Python Iterators and Iterables
An analysis of what they are, how they work and how we use them.
Introduction
A Python Iterator is defined as
An object representing a stream of data.
In a nutshell, an Iterator is an object that can be iterated, which means we can access the elements one by one until no elements are left.
For example, a list is a sequential collection of data accessed using a loop.
my_list = ['a','b','c']
for letter in my_list:
print(letter)
An object that we can loop over is defined as Iterable. Iterators and Iterables are two main Python concepts that sometimes generate confusion because they are strictly related.
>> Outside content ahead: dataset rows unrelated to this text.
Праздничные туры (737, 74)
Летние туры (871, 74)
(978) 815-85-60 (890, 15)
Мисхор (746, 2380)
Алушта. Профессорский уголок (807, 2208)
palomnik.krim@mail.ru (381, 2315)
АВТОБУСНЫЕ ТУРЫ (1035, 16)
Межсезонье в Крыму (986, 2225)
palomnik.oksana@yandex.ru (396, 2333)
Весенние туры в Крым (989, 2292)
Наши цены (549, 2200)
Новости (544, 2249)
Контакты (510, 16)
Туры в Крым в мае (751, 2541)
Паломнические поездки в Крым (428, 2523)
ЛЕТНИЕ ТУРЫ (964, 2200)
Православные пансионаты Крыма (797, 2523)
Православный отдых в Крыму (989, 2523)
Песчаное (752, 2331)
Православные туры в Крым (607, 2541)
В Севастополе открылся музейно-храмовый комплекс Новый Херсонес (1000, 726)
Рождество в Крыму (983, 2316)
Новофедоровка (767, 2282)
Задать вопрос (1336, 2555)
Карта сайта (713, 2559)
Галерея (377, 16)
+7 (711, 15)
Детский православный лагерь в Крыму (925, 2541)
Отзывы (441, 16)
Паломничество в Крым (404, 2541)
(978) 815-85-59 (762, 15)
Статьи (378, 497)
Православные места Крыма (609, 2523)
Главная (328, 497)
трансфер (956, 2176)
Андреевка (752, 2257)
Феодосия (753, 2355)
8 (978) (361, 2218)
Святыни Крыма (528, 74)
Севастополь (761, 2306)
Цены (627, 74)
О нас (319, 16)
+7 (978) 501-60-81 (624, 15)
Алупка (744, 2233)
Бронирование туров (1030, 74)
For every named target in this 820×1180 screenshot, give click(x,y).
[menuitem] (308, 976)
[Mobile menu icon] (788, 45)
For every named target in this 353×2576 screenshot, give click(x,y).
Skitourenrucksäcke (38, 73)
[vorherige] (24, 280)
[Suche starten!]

Here, the definitions of Python Iterators and Iterables that we will analyse
Definition: An iterable is an object which we can iterate over.
Definition: An Iterator is an object that can be iterated. In other words, an object that allows us to iterate an iterable object.
These two definitions may sound a bit confusing, so I’ll explain the details to have a clear picture.
From a technical point of view, Python defines an Iterator as an object that implements the iterator protocol, which consists of two methods:
__next__: this returns the next item of the container.
__iter__: this returns the Iterator itself.
Repeated calls to the iterator’s __next__() method (or passing it to the built-in function next()) return successive items in the stream.
When no more data are available a StopIteration exception is raised instead.
At this point, the iterator object is exhausted and any further calls to its __next__() method just raise StopIteration again.
The __next__() method returns successive items in the data stream.
Repeated calls to __next__() will eventually raise a StopIteration exception when no more data is available.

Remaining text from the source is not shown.